Dr. Chris Hanretty analyses the current bookmakers predictions for the general election 2015. The odds from Ladbrokes imply Labour will fall short of a majority, he argues.
At the time of writing, bookmakers Ladbrokes offer odds on the winning parties in 449 of the 632 mainland Britain constituencies. Betting odds offer useful information about the probability of events happening. A bookmaker that offers a return of 100-to-one on an event that has a one-in-ten chance of happening rather than a one-in-a-hundred chance of happening is unlikely to stay in business long.
In markets with multiple outcomes, fractional odds can be converted to implied probabilities quite easily. Specifically, we can turn fractional odds into decimal odds — so that odds of 11/4 become 3.75 (1 + 11/4) — and turn these decimal odds into implied probabilities by dividing one by the odds, so that 3.75 become 26.67% (1 / 3.75). Because bookmakers quote odds to make a profit, the sum of implied probabilities will probably exceed 100% — and so we have to divide these implied probabilities by their sum.

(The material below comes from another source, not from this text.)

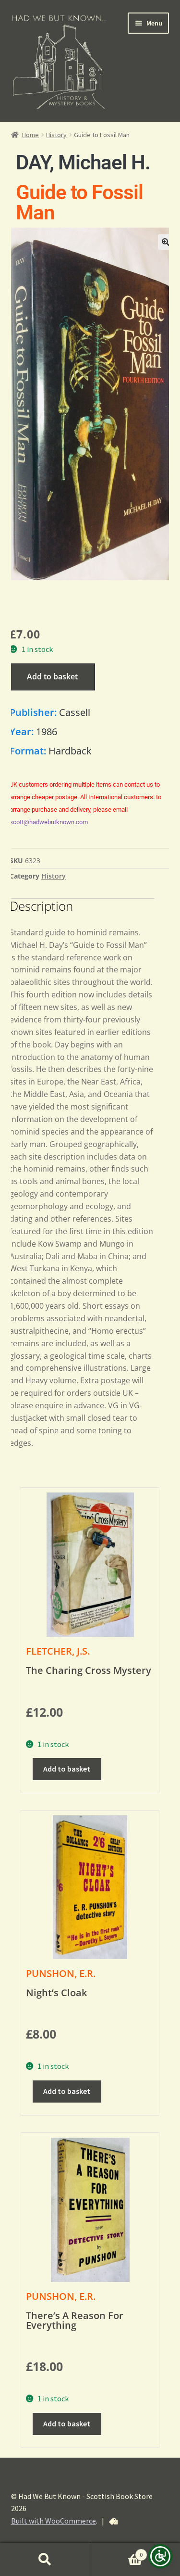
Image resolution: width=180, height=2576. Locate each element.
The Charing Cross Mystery (88, 1670)
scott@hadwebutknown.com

The constituencies for which we have odds for are not a random sample of constituencies. Rather, they’re constituencies which are more `interesting’ — in the sense of having smaller majorities. We can see that in the following box-plot, which plots the 2010 majority of constituencies with and without quoted odds.
Nevertheless, we can use information from the constituencies for which we do have information to generate implied probabilities for the remaining constituencies. The plot below is a scatter-plot of the 2010 vote share of each party against their implied probability of winning, according to the odds. Overlaid is a curve from a regression model, which shows where the implied probability `ought’ to lie, given what we know about 2010. (Technical note: it’s a beta regression with a polynomial of order three and party dummies; the curve is a fitted curve for Labour. If we feed that regression model the 2010 vote shares for the remaining constituencies, we can get new implied probabilities out.)
What happens when we add these probabilities together to get an overall prediction of the distribution of seats? We see something like the table below.
Party | Seats |
---|---|
Conservatives | 260.21 |
Labour | 286.80 |
Liberal Democrats | 42.96 |
SNP | 12.12 |
Plaid Cymru | 3.18 |
Greens | 1.78 |
UKIP | 22.68 |
Other | 2.28 |
Thus, when we aggregate constituency betting markets, we get what look like remarkable over-estimates of the number of seats likely to be won by UKIP and the Liberal Democrats. This is likely due to the tendency for bookmakers to offer odds such that
“probabilities implied in the odds are too low for favourites, and too high for longshots, in relation to the frequency of winning outcomes”
In other words, bookmakers repeatedly offer 1-in-100 odds for parties like UKIP without realizing that they’re implying that UKIP should win six-and-a-half seats even if they’re at 1/100 everywhere. What’s strange is that Ladbrokes is also offering odds for Liberal Democrat and UKIP seat tallies that seem inconsistent with these constituency-by-constituency estimates. There’s an arbitrage opportunity for someone here…
We can attempt to correct for this favourite/longshot bias by using information about odds and outcomes in the previous general election. Cunningham, Sudulich and Wall have analysed the effectiveness of betting markets as predictors of seat level outcomes in the 2010 general election. Although they use Betfair data rather than odds from a bookmakers (as we do here), very often the odds from betting exchanges and bookmakers are very similar (partly to prevent obvious arbitrage opportunities emerging). By taking their data on final implied probabilities, and running another regression model which tries to transform the implied probabilities to best match who actually won the seat (technical translation: by running logistic regression using the logit transformed implied probabilities as a predictor), we can “correct” the bookmakers’ implied probabilities using the parameters estimated on 2010 data.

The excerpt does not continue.